Saturday morning the designer from Floribunda is coming over to assess whether we can afford his services to design and construct a screened-porch house to replace our falling down shed. After booking the appointment, I looked around my yard and panicked. I haven’t mown the lawn yet this year and the weeds are about a foot high. Garden tools and hoses are scattered about giving witness to my short attention span. Only the imaginative eye can discern the wildflower garden hidden in the among the dandelions, thistle and chickweed.
And inside the shed! Of course he’ll have to go in the shed to measure and check the foundation. Myself? I haven’t been in the shed in over a year. During our kitchen remodel we just kept stacking boxes and torn out pieces of house in there until it was impossible to get one more thing in. Last summer the paper wasps took over and we let them have their way with it.

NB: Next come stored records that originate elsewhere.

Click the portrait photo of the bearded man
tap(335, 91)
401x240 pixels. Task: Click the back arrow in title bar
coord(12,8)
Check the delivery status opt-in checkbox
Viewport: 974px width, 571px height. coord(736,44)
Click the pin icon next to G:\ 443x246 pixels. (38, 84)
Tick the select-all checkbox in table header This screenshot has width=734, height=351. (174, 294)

So, I spent the day trying to make the place look less like we lived here and more like “important clients whom you might want to include in your portfolio” lived here.

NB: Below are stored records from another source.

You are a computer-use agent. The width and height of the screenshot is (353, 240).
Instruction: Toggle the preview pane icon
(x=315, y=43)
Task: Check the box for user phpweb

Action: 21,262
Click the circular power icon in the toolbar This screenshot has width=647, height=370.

I didn’t get much done though because I kept getting distracted by spring. I spent a lot of time taking photos of the Narcissus ‘Hawera’ in bloom. Then I had to lie down on my belly and admire the Muscari racemosum (or is it M. neglectum?)

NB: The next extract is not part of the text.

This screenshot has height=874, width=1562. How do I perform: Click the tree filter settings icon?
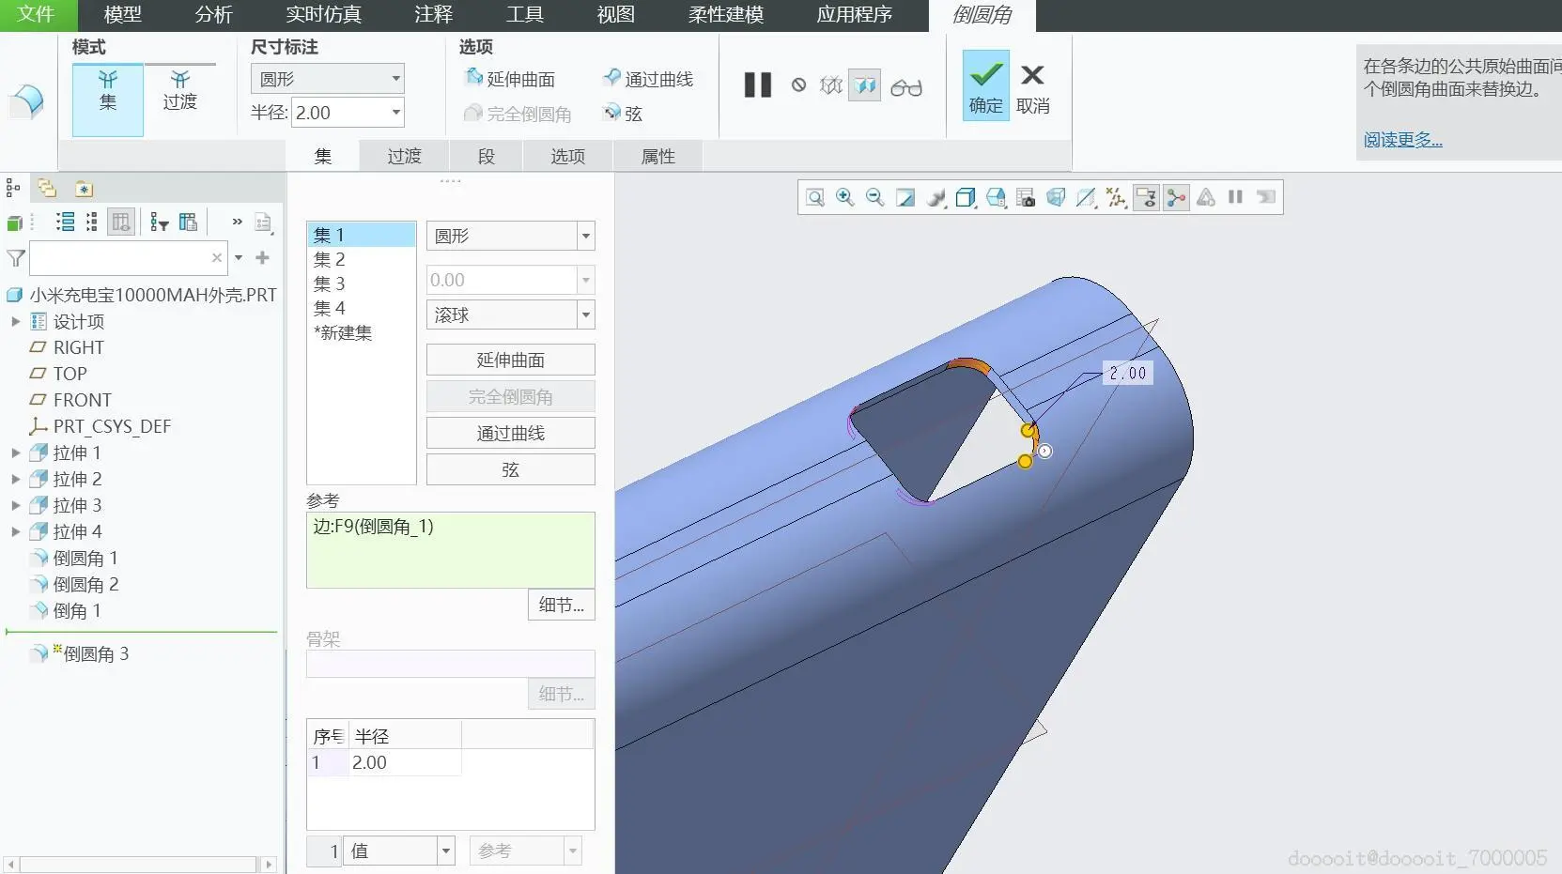[x=160, y=222]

Grape hyacinth aka starch hyacinth aka M. racemosum aka…
I found one bluebonnet bud that had finally blued up and opened. And lastly when I was watering the magnolia (which you might notice is not cleaning the shed) I saw another anole, the third this week, basking itself among the Mexican plum blossom. Trying to get a photo of the anole ate up a good portion of an hour. (Mostly I just sat and talked to it.)
I stopped and looked at everything so the garden doesn’t look like much of anything–I did manage to build a garden sculpture out of bricks I found in the shed. I’d been meaning to do that for several years now.